Firefighting Sheep on the GC41 near Valsequillo

The package of measures was announced this week using a phrase echoed earlier in the month by actual firefighters who posted pictures on social networks to highlight this vital element of fire prevention on the island. The plan will be rolled out over the course of the next year and include other actions in coordination with the island government’s Food Sovereignty policies, aimed at subsidising the cleaning and clearing of debris from around 4,600 “abandoned” private farmlands that occupy 536 hectares in high-risk areas. an especially important measure considering that the most recent large incidents on Gran Canaria started on private lands with enormous accumulations of dead vegetation and dry materials, that literally fuelled the rapid spread of the fires.

Controlled burning and roaming livestock herds are two of the main tools in fire prevention on Gran Canaria, for this reason the Cabildo has allocated a sum of €332,000 to incorporate sheep herds as allies in the official prevention measures, so that the herds can be strategically deployed to graze in high-risk areas, indicated by the administration, and participate in the creation of firewalls, a job that will be monitored using 70 geolocation devices.

• The provision includes boundaries created using 7,000 stock trees to make areas compatible with grazing
• Livestock will be monitored using 70 GPS devices
• A popular 136 page comic book, by local illustrator J. Morgan, and published last year by the Cabildo, will be reissued and distributed at more than 100 workshop talks about forest fire risk areas

The Cabildo has authorised 50 shepherds, tending to 7,000 head, to graze on nearly 3,500 hectares of public land designated Zones of High Risk of Forest Fire (ZARI), as well as another 2,000 hectares of private land, also in the areas of risk, totally 5,500 hectares of grazing lands that are either difficult or near impossible to reach in the event of a fire.
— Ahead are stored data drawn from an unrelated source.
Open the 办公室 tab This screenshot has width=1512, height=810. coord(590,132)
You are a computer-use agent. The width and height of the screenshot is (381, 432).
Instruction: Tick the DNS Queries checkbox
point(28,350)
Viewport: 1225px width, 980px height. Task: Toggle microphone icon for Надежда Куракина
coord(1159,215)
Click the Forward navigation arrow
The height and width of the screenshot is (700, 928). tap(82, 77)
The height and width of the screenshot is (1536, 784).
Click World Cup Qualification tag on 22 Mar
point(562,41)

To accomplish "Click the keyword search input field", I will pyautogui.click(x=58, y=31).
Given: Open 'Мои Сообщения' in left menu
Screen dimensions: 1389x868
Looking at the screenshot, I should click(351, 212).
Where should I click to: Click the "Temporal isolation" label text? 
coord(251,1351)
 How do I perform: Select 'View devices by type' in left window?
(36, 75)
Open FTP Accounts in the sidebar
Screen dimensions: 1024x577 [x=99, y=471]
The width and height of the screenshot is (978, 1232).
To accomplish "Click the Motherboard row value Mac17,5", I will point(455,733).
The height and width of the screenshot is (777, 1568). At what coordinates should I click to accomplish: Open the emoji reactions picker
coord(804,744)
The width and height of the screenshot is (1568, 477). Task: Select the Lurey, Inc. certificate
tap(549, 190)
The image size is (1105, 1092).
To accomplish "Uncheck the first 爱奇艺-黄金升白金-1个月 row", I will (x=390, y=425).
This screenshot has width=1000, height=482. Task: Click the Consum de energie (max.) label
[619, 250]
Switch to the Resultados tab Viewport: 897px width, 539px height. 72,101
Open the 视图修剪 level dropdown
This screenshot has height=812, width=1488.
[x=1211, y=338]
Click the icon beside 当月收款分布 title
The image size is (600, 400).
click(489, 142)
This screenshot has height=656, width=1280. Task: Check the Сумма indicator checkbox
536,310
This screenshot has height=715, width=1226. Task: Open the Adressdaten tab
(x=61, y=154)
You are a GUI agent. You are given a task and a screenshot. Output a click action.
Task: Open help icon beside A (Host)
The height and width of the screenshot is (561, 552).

The reduction of the vegetal load will help facilitate the tasks extinguishing fires that could occur

The Cabildo and local shepherds signed an historic agreement in 2018 to work together in the fight against forest fires by providing this important environmental service for which the pastors also receive a direct payment of between 40 and 180 euros per hectare, depending on the distance of moving their herd, the type of vegetation –such as reed beds in ravines-, and the strategic importance of the place.

Controlled grazing is, in addition to being effective, an economic and ecological tool for the prevention of large forest fires, which are too often rooted in the excessive accumulations of dried vegetative debris resulting in the progressive abandonment of the more traditional rural life. This measure also has the advantage of contributing to the survival of grazing and the primary sector, necessary to create mosaic landscapes, which are seen as the true shields against forest fires.